**Prompt:** Every line in the data below that has the word "dropdown" should be returned.

*** Opening of Material for the task ***

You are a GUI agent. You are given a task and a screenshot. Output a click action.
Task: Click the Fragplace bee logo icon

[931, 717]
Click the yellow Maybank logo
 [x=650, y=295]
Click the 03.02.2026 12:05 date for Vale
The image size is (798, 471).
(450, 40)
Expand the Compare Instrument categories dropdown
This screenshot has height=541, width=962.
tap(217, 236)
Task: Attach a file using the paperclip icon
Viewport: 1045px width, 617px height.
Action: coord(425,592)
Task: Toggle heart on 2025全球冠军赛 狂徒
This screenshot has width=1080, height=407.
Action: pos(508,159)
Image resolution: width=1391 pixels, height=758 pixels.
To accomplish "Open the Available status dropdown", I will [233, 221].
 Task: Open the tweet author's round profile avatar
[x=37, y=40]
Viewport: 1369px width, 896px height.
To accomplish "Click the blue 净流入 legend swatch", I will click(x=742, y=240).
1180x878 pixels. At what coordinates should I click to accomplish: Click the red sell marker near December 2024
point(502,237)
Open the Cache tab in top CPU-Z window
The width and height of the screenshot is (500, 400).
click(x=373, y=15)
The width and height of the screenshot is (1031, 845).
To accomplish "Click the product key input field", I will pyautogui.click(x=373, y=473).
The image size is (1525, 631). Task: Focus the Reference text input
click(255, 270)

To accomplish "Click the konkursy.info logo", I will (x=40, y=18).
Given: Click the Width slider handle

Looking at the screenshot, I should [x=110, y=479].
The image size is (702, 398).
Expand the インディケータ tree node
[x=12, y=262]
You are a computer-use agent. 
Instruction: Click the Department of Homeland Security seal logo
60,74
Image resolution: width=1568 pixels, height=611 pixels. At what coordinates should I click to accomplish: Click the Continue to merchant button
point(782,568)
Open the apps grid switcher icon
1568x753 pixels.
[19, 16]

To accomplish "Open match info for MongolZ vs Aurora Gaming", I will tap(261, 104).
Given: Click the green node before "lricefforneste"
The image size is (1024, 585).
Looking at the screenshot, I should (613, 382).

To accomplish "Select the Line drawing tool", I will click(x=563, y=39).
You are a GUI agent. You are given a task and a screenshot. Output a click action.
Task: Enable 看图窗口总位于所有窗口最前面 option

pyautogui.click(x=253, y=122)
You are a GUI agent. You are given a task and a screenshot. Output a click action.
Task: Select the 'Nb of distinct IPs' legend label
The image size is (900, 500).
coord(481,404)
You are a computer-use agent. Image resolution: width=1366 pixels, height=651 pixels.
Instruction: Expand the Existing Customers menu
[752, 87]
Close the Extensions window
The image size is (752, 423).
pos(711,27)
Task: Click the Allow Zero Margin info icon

*** Close of Material for the task ***

**Reply:**
Expand the Compare Instrument categories dropdown
To accomplish "Open the Available status dropdown", I will [233, 221].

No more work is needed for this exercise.